Ready to fix CWV on your site? Email hello@ignax.dev with your URL. I baseline before the call.
Frequently asked questions
What are the current Core Web Vitals targets?
LCP (Largest Contentful Paint) under 2.5 seconds, INP (Interaction to Next Paint) under 200 milliseconds, CLS (Cumulative Layout Shift) under 0.1. These are the 'Good' thresholds in PageSpeed Insights as of 2026. The 'Needs Improvement' range is LCP 2.5–4s, INP 200–500ms, CLS 0.1–0.25. Above those is 'Poor' and Google treats it as a ranking demerit.
Does Cloudflare Pages help Core Web Vitals out of the box?
Yes, mostly. Cloudflare serves prerendered HTML from the edge with sub-50ms TTFB globally, automatic Brotli compression, HTTP/3 by default, and free SSL. The CWV wins come from the edge being close to the user.

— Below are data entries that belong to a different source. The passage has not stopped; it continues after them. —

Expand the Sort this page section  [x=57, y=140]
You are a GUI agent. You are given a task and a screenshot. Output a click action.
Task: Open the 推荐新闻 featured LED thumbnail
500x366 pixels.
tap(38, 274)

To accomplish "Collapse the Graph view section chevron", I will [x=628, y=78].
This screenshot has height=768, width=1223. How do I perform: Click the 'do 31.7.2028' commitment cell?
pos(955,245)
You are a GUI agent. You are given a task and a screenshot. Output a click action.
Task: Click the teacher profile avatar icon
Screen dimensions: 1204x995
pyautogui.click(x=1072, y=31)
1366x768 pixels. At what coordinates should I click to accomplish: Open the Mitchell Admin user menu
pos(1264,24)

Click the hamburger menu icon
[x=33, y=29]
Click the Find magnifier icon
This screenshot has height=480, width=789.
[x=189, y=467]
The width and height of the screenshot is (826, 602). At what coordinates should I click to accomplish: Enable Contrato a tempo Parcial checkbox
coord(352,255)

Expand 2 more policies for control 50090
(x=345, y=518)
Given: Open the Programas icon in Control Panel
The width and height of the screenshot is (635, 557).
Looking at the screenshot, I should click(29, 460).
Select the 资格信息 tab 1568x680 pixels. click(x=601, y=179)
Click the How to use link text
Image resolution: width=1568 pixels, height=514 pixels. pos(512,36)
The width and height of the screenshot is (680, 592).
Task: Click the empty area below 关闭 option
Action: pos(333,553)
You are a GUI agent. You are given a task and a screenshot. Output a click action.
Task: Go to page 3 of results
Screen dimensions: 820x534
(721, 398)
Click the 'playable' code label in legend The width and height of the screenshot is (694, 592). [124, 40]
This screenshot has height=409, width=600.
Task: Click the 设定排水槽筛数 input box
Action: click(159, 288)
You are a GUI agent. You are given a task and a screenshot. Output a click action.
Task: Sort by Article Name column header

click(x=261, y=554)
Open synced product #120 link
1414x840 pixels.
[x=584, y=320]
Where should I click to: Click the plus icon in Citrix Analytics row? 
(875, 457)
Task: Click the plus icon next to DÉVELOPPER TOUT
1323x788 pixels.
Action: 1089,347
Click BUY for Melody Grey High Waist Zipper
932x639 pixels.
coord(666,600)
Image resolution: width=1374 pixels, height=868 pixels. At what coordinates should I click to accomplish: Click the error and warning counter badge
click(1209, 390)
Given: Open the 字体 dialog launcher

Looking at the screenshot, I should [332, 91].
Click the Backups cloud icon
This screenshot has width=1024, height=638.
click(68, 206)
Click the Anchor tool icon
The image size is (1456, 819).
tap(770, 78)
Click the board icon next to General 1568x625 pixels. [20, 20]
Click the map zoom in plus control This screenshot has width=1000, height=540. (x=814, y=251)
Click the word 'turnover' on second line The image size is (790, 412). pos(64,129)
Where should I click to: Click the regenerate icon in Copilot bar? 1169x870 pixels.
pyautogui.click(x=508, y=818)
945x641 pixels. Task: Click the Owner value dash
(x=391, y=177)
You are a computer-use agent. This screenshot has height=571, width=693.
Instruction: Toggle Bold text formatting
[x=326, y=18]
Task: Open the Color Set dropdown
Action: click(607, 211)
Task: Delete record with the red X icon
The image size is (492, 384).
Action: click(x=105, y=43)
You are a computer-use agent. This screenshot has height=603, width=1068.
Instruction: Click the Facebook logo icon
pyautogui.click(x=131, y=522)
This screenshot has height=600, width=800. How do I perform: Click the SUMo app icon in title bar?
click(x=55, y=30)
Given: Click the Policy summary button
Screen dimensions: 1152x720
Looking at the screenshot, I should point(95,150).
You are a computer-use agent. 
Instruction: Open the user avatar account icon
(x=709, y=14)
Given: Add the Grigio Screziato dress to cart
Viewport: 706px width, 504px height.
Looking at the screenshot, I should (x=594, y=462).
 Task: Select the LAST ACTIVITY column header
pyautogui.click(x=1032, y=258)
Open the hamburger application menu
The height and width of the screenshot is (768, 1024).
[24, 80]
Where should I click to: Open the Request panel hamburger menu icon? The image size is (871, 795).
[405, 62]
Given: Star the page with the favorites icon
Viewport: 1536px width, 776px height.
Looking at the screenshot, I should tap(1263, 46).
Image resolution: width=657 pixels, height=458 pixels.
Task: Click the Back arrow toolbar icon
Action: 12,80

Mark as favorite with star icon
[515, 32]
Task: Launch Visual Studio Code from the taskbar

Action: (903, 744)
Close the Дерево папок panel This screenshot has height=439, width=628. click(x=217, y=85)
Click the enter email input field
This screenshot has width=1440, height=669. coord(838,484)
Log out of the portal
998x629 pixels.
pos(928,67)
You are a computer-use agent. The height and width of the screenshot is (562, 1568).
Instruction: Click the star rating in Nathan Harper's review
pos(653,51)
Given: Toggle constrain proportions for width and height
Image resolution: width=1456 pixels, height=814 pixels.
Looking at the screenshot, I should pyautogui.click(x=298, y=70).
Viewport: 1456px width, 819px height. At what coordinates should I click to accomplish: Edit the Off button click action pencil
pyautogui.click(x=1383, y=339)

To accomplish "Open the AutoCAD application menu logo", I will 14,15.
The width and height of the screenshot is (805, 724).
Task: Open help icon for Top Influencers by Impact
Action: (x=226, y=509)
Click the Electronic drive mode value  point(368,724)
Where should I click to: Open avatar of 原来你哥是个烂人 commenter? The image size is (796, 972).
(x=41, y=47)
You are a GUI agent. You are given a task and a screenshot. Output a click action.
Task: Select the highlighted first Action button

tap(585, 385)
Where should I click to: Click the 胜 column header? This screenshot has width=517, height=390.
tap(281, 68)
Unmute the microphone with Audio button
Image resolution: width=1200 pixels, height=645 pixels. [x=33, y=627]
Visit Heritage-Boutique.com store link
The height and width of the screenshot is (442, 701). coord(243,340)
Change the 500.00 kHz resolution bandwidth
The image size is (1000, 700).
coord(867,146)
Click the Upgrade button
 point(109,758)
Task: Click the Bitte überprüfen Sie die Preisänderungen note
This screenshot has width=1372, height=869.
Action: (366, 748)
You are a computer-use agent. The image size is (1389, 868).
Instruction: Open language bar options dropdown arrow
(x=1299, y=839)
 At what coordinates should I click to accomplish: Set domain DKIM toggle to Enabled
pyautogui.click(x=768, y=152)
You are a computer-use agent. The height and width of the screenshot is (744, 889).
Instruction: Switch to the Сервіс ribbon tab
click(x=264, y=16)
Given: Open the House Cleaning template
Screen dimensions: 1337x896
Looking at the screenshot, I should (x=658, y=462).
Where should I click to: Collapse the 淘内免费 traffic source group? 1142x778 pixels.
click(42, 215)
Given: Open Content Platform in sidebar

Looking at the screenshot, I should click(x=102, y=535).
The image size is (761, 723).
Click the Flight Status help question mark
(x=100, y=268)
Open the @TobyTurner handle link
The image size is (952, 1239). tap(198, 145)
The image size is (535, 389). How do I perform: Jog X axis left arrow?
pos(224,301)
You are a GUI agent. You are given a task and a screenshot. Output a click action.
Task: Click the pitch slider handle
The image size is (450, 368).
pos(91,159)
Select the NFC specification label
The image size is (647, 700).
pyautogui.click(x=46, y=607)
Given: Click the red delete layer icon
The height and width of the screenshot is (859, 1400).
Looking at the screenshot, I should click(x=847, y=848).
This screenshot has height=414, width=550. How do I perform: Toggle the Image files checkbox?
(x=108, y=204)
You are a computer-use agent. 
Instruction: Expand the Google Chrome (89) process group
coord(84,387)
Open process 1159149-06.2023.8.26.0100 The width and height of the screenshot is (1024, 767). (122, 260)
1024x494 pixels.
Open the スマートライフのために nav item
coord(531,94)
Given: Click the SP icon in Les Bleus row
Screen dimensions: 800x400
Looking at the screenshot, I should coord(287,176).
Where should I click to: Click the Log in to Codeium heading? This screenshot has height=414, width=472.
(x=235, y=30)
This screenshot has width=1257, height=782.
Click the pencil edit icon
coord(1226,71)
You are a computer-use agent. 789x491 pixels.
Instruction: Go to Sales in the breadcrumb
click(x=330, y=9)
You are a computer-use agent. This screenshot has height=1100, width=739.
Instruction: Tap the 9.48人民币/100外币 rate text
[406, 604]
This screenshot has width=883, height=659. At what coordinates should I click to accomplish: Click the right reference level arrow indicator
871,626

The losses, when they happen, come from heavy client-side JavaScript or unoptimized images that Cloudflare cannot fix for you, those are application-level issues.
What is the single biggest LCP killer in SvelteKit apps?
Unoptimized hero images. A 1.5 MB JPEG hero ships in 3+ seconds even on fast connections. Convert to WebP or AVIF, serve responsive variants, set explicit width and height attributes, and add fetchpriority='high' on the LCP element. That single change typically drops LCP from 3.5s to under 2s on Cloudflare Pages.
How do I measure CWV correctly?
Three tools, three different jobs. PageSpeed Insights runs synthetic Lighthouse and pulls real-user CRUX data, use it for benchmarking. Chrome DevTools Performance Insights runs synthetic on your machine, use it for debugging. The CRUX Dashboard (BigQuery or Looker Studio) shows 28-day real-user trends, use it for monitoring after deployment.
Does Cloudflare's Auto Minify still exist?
Cloudflare deprecated standalone Auto Minify in 2024 in favor of Speed Brain and Smart Tiered Cache. SvelteKit handles minification at build time via Vite, so the loss is irrelevant for SvelteKit sites. The Cloudflare optimizations that still matter are Brotli, HTTP/3, Polish for images, and edge caching tuned via the Pages prerender settings.
When should I use Cloudflare Images?
When you need on-demand resizing and format negotiation for user-uploaded content. For static marketing assets (your hero, your portrait, your case study images), shipping pre-built WebP and AVIF variants from the SvelteKit static folder is cheaper and faster than Cloudflare Images. The fee on Cloudflare Images is $5/month plus per-thousand-transformations; not worth it for a marketing site under 1000 images.